Nothing but the lines from the one containing "Image resolution: width=998" to the end of the data should be copied, exactly, and the pictures stay out.

-*-*-

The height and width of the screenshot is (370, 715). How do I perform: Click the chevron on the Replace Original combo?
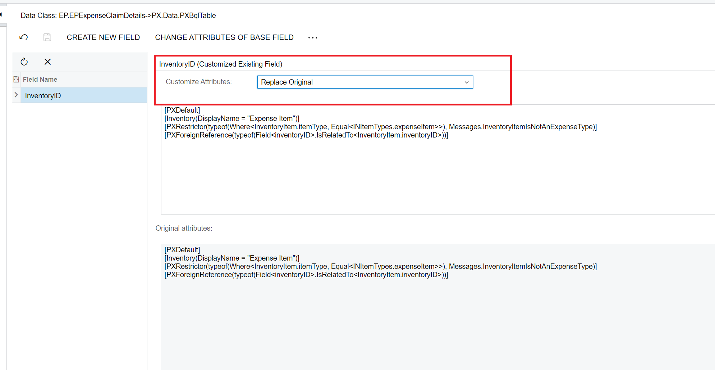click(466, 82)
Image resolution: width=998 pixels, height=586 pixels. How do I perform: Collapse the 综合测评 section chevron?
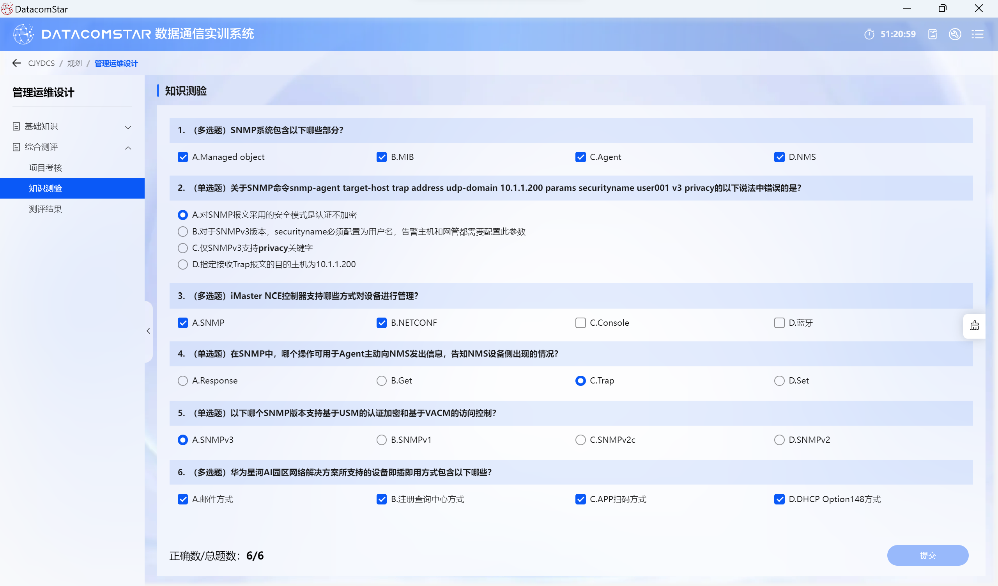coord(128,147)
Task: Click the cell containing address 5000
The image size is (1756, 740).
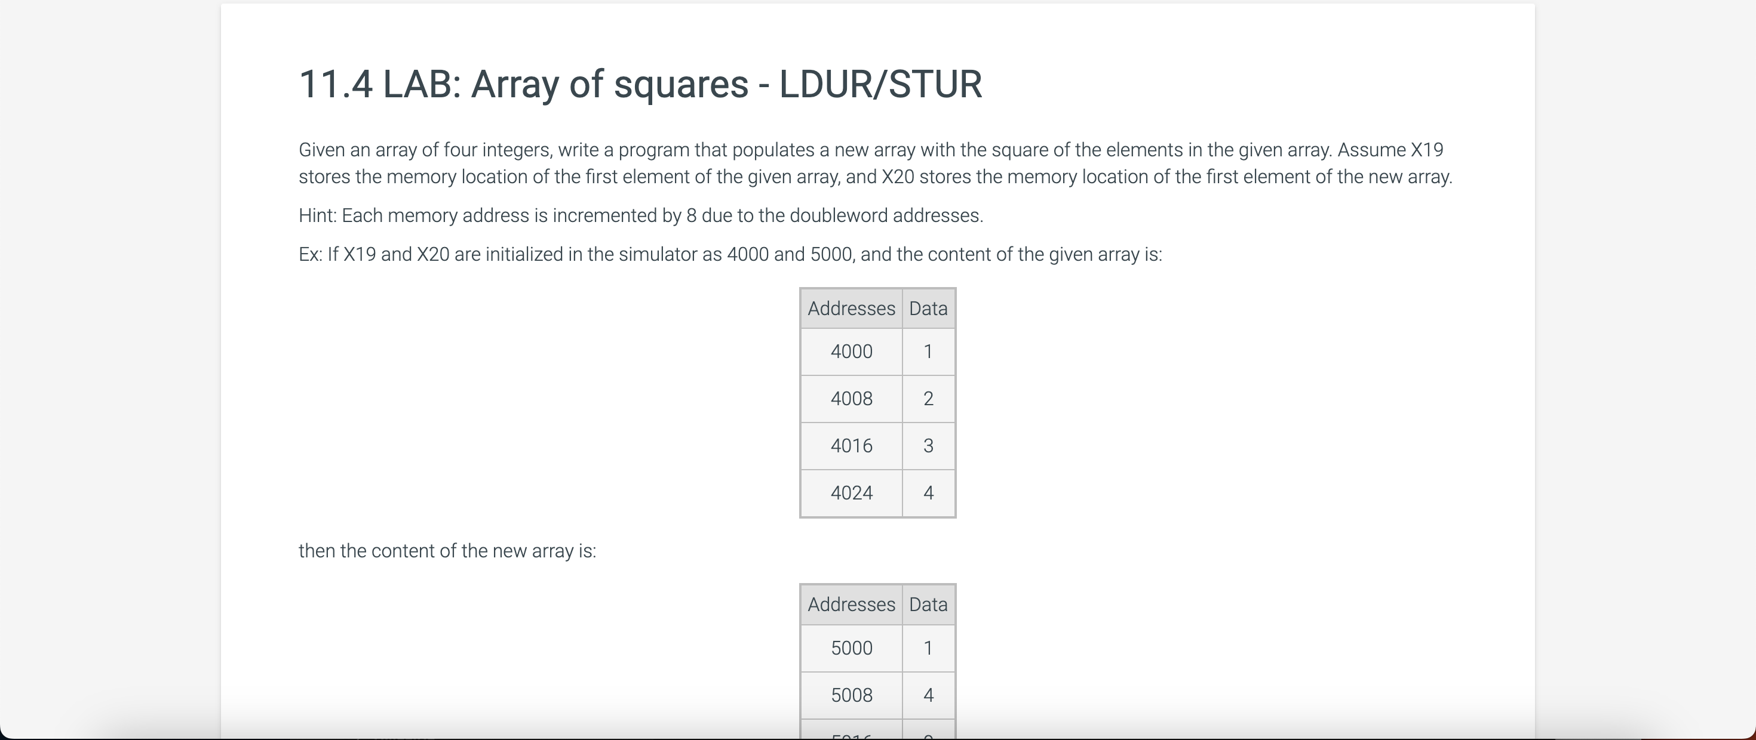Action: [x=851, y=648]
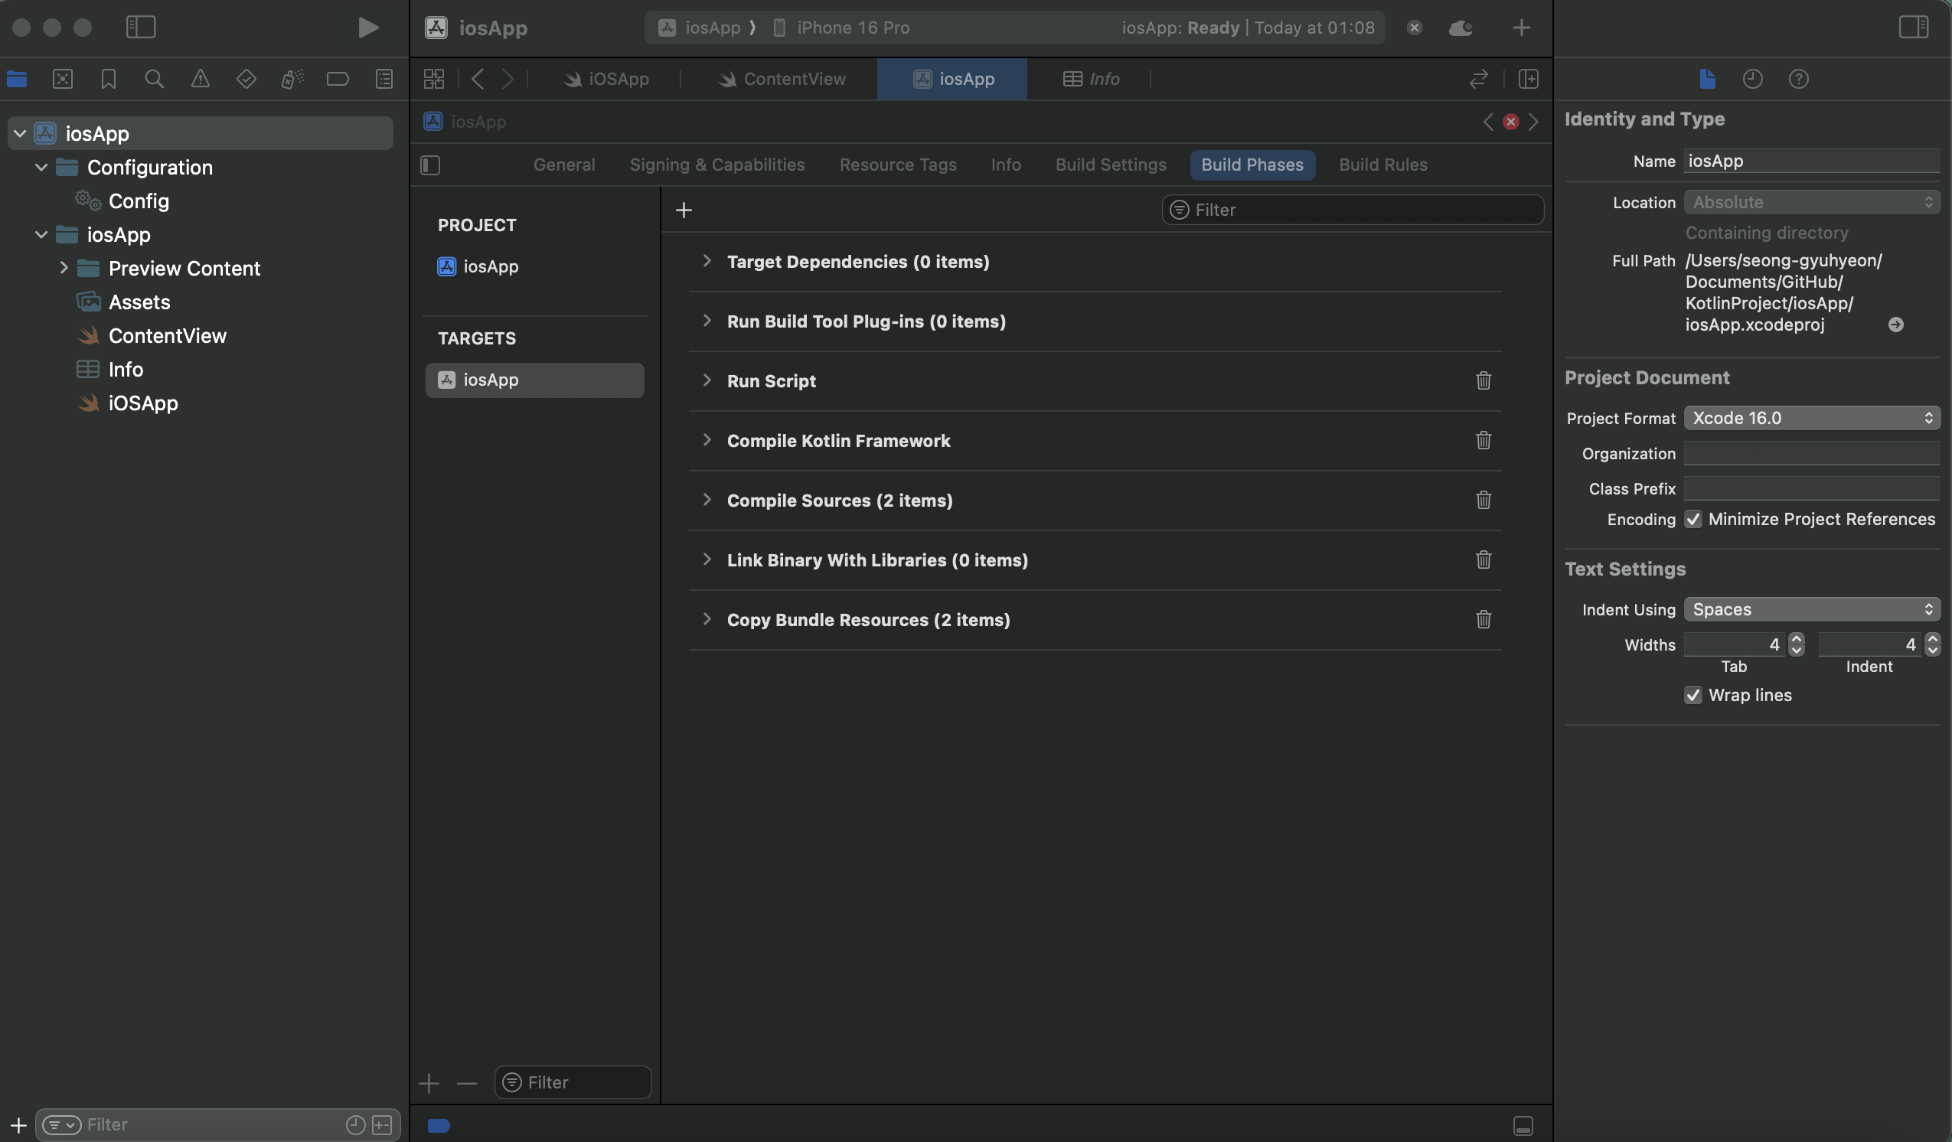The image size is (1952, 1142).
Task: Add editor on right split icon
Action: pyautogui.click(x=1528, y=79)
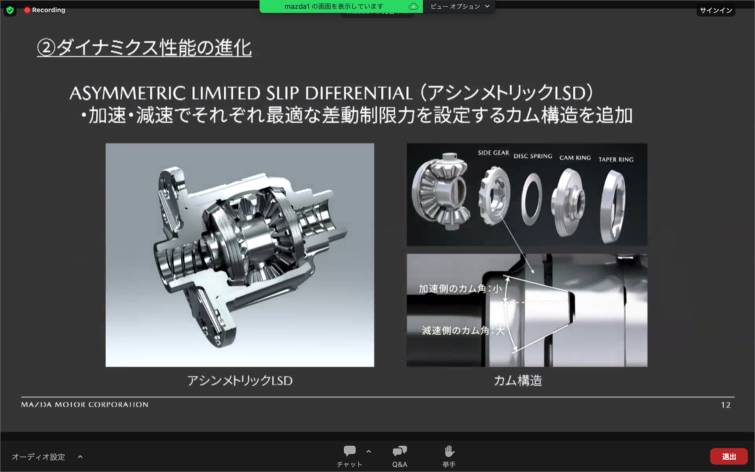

-*-*-

## Written solution
Image resolution: width=998 pixels, height=586 pixels. How do I perform: Collapse the 综合测评 section chevron?
coord(128,147)
Task: Click the cell containing address 5000
The image size is (1756, 740).
Action: [x=851, y=648]
The image size is (1952, 1142).
Task: Add editor on right split icon
Action: pyautogui.click(x=1528, y=79)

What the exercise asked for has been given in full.